Op deze plaats, van het terras van De Prins van Terbregge tot de overzijde lag tot 1936 de Terbregschebrug, een oeververbinding die er al lag vanaf de 14e eeuw. Aanvankelijk was het een vaste oeververbinding in het smalste deel van de Rotte. De brug was erg belangrijk om van Zevenhuizen naar Hillegersberg te gaan, een route die ook wel het kerkenpad werd genoemd, over de brug en gelijk rechtdoor de Rechter Rottekade in tot voorbij de molen. Bij het Boterdorpse Verlaat de strekkade tot in Hillegersberg.
Pas in 1647 werd voor het eerst een klapbrug gebouwd. Men kon zich inschrijven voor de pacht van het openen en neerhalen van deze brug. De laatste aanbieder kon gedurende drie jaar dit werk op zich nemen en dat allemaal onder regie van het Hoogheemraadschap van Schieland. De brug is vervolgens nog vele keren gewijzigd en geheel of gedeeltelijk vernieuwd.
In 1888 was er voor het eerst sprake van een gietijzeren brug met bruggenwachters als Pleun v.d. Neut en Steef Koedam.
Deze brug heeft dienst gedaan tot 1936. Toen begaf één van de pijlers van de brug het. Gelukkig raakte niemand gewond. Echter door het steeds drukker wordende verkeer was een goede oeververbinding harde noodzaak. In het begin werden sloepen ingezet om wandelaars en fietser over te zetten, later werd een noodbrug (ponton) op de plek van de huidige brug. Daarna is de brug nog provisorisch gerepareerd.
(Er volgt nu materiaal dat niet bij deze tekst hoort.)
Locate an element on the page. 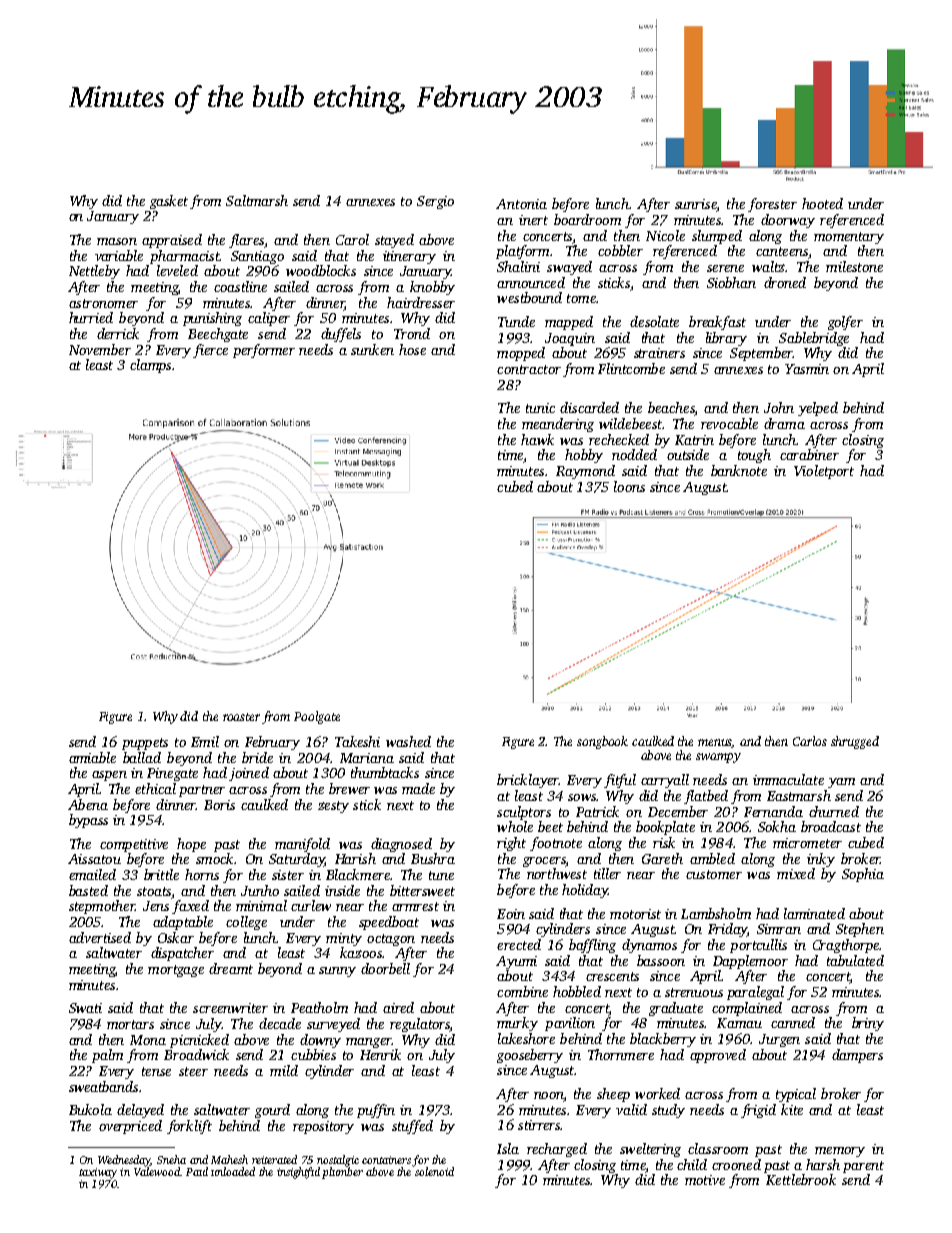 The image size is (952, 1233). loons is located at coordinates (629, 486).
Duidelijk was toen al – maar de plannen lagen er al – dat er een nieuwe brug moest komen. Deze is uiteindelijk gerealiseerd en werd op 5 augustus 1939 feestelijk geopend. De oude brug werd vervolgens aan het verkeer onttrokken, gesloopt en verwijderd. Alleen de landhoofden zijn nog de zichtbare tekens van dit historische object.